Another one soon as getting behind - we've been to Polesden Lacey today so some photos to follow once the SA in the Sun series complete!


Love to all B&W

Thursday, 12 January 2017

Travelogue

Dear all,
Some of you are new to these emails so a brief introduction. I'm not great at keeping in touch so in an attempt to do more better I send out "travelogues" which is a picture book of where we've been and what we've done to share a little bit of our lives with you. Then you email us, then we email you et voila we are staying in touch
Do feel free to say you'd rather not receive them especially as emails full of pics can be difficult to download.
Those who are new we are picking up where we left off on our South African holiday staying with Woody's parents in Hermanus.

The day we were supposed to go for a guided walk was the day that started with torrential rain. It was so wet that the Springbok on the golf course moved down from their usual places to hide amongst the trees outside the back of the house...
IMG_4358.jpeg

We postponed the walk til the afternoon when it had dried up. It remained cloudy but it was as ever in Africa hot enough. We picked up our guide at Gansbaai tourist office and he directed us down to the harbour where we were dropped off to begin our walk. 
The sea was rough from all the strong winds.
IMG_4367.jpeg

The mountains are as we look back from Gansbaai to Hermanus.
IMG_4370.jpeg
Our guide had studied botany so he was able to tell us a little about the plants we passed on the walk. One of them you can boil up and drink as a tea and it stops any BO or foot odour.

IMG_4373.jpeg
We crossed some bridges (no trolls)
IMG_4375.jpeg
We looked under the Milkwood trees
IMG_4379.jpeg
We passed an old harbour which was used in the early days of colonisation
IMG_4381.jpeg
The oath was sometimes straight and easy
IMG_4382.jpeg
And sometimes not

IMG_4384.jpeg
There were signs

IMG_4385.jpeg
And steps that were more like ladders

IMG_4386.jpeg

Steep steep!

IMG_4390.jpeg

And the path was labelled with arrows or green rocks which were more or less clear depending on how long they'd been there
IMG_4392.jpeg

There were more bridges...
IMG_4397.jpeg
And education from our guide about the condom wrappers which were littering the path.
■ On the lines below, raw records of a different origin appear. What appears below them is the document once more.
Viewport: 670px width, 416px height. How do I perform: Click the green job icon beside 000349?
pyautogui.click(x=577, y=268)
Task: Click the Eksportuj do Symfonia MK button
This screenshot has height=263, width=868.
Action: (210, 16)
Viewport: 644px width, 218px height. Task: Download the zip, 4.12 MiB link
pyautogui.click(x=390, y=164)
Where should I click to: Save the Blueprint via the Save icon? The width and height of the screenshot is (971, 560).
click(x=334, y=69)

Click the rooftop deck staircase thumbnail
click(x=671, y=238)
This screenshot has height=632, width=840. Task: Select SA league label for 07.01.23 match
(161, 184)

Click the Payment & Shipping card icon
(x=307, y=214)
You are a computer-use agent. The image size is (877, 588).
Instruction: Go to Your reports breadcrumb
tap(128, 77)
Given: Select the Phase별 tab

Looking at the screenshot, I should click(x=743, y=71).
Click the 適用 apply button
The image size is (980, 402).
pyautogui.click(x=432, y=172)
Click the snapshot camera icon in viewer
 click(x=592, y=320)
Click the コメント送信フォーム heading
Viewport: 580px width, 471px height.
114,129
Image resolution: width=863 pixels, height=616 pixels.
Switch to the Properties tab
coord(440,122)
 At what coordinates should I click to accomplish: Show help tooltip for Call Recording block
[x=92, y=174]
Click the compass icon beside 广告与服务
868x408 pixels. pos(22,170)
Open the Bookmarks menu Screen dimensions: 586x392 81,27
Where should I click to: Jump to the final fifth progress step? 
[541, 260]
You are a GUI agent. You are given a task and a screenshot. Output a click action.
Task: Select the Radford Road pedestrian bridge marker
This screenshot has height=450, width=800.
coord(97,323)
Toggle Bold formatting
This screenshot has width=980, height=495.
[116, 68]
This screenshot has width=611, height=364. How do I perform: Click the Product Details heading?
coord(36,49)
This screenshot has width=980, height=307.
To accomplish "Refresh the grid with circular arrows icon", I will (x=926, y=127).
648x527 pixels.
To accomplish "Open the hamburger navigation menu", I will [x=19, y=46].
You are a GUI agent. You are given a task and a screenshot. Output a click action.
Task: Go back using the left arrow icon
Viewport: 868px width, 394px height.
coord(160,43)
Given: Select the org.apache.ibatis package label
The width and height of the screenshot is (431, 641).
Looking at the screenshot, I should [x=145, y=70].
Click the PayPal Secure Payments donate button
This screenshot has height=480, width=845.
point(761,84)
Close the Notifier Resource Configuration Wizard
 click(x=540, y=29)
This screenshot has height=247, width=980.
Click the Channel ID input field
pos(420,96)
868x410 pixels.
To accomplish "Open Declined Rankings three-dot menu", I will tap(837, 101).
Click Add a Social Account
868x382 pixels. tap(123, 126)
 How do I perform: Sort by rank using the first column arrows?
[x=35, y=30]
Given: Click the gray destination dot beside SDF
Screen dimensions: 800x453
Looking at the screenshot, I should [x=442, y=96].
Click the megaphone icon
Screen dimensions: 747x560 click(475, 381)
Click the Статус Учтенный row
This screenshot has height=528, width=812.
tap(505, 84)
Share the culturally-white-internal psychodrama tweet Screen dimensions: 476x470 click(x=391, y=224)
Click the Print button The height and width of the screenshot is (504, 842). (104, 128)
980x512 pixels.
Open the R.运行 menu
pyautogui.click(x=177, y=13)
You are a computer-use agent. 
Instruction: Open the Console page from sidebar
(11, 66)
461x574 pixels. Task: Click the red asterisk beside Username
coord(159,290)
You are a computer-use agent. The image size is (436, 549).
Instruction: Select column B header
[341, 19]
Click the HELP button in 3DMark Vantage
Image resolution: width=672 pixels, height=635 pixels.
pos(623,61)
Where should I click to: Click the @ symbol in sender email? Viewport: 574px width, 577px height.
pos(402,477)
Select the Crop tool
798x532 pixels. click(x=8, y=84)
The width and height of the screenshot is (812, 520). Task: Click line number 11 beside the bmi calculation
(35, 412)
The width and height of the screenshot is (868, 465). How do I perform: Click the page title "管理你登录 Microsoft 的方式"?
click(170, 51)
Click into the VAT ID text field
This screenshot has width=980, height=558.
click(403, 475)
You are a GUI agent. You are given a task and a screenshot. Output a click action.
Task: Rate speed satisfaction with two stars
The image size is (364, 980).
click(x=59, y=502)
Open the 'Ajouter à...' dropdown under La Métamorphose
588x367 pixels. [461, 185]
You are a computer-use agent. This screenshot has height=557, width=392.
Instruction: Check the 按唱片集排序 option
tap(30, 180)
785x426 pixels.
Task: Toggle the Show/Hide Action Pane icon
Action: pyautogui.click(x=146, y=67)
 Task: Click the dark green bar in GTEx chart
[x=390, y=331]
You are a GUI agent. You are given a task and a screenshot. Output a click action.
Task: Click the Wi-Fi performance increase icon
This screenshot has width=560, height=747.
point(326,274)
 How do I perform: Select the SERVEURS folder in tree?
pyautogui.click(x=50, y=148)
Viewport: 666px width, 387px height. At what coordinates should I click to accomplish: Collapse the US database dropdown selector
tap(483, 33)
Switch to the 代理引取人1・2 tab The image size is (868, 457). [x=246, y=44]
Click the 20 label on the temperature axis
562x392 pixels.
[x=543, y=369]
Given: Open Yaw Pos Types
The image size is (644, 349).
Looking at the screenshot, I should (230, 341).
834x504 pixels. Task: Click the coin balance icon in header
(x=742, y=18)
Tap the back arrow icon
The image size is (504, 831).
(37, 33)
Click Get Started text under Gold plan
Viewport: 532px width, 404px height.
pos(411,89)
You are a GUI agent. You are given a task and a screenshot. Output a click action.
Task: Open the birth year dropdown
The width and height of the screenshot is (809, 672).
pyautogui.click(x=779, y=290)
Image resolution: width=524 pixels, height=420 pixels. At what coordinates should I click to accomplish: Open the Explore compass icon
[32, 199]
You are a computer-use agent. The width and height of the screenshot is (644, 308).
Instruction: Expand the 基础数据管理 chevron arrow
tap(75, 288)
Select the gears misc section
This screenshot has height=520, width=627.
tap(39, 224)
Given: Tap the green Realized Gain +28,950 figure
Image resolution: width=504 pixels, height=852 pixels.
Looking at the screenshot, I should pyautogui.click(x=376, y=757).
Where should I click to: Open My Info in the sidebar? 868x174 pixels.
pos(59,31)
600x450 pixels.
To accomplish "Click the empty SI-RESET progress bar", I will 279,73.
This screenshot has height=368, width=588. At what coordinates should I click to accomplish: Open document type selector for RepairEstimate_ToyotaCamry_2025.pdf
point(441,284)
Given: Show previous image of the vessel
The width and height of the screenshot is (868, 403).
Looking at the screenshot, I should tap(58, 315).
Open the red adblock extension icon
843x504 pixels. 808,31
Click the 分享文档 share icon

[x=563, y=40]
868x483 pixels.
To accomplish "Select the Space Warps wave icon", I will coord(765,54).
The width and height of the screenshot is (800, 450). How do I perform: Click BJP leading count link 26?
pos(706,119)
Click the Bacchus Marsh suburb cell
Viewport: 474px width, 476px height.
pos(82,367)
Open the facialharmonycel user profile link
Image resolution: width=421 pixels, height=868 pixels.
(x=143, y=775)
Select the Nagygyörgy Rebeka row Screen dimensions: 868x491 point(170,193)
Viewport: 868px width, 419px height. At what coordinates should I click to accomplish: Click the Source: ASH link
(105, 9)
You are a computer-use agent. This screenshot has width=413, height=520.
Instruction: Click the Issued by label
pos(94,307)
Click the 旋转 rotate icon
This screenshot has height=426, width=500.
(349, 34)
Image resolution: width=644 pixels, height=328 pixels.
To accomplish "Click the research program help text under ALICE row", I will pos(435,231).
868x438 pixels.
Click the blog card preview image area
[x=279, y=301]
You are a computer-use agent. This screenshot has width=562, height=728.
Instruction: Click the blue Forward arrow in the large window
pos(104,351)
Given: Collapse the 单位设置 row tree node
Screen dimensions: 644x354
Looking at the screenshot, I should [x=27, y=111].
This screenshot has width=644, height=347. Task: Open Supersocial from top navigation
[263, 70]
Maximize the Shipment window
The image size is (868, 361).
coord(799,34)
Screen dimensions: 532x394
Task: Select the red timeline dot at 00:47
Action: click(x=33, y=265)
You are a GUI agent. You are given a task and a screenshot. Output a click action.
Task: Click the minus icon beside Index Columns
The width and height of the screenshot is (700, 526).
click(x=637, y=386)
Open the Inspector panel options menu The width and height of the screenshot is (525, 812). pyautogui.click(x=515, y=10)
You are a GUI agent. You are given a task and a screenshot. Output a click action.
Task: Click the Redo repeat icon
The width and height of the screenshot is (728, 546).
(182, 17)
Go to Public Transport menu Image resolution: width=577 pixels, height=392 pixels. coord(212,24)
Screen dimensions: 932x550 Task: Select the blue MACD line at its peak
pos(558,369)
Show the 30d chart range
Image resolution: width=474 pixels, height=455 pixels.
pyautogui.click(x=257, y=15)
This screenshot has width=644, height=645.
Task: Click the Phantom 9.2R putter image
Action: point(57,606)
The government give away free condoms in the public toilets in order to encourage their use to prevent the spread of HIV. However being very ingenious they are actually multipurpose. There are 2 types - the first type apparently wasn't very nice (taste) so they were replaced with a different type which (also apparently) is much nicer. The oils that are on the condoms are good for your skin and especially sunburn so unwrap it and start rubbing it in! The second use was for the abalone smugglers. There is a strict limit on quantity and size of the abalone that should be caught as they are being over fished and at risk of disappearing. The smugglers do not limit their catch or return the smaller ones but load up with all they can find and try and sell them to posh Cape Town hotels without the police catching them (or bribing them). They smugglers use diving gear and use the kelp to pull themselves along under water but what to do when your phone rings? well answer it of course because it is safely dry in its watertight condom casing. Our guide had once tried his hand at smuggling but the weather and sea had been so rough he had been put off. He had moved from the Eastern Cape and had had no job or anywhere to go. He has become more successful since then though with an internet cafe and guiding business.

IMG_4399.jpeg
We walked along the coast to de Kelders where we saw some dassies or rock hyrax. Apparently they are the closest living relatives to.....


IMG_4401.jpeg
yup, elephants....

IMG_4402.jpeg
Someone had created a small garden overlooking the sea with a bench in a boat and some inspirational Bible verses


IMG_4403.jpeg
It was a lovely idea and very unexpected with the wildness of the rest of the coastline....

IMG_4405.jpeg
We had been booked in to see a cave on the morning walk but as we had not gone we thought we were going to miss out. However by chance as we passed the steps leading down to the cave the owner turned up in his car as he was meeting 2 spanish men who wanted to see the cave so we joined the tour.
Originally there had been a hotel on the top of the cliff and the land with the cave on it had been given to the hotel with the stipulation that the caves must remain open for the use of the public/hotel guests. Subsequent owners had themed the caves and they had always been open for guests to "take the waters" ie bathe in them to cure skin diseases. For those that couldn't make it down to the cave used baths in the hotel where the water was pumped up. They are supposed to be very rare having a freshwater cave so near to the sea. The man showing us round had married the daughter of the last hotel owner and they continue to keep the caves open for people to look round (and a small charge).

IMG_4407.jpeg
This is the entrance to the cave. As we got further in we were able to see bats either flying or hanging from the ceiling as we passed
We were invited to swim and this is proof that I did go in (no-one else did)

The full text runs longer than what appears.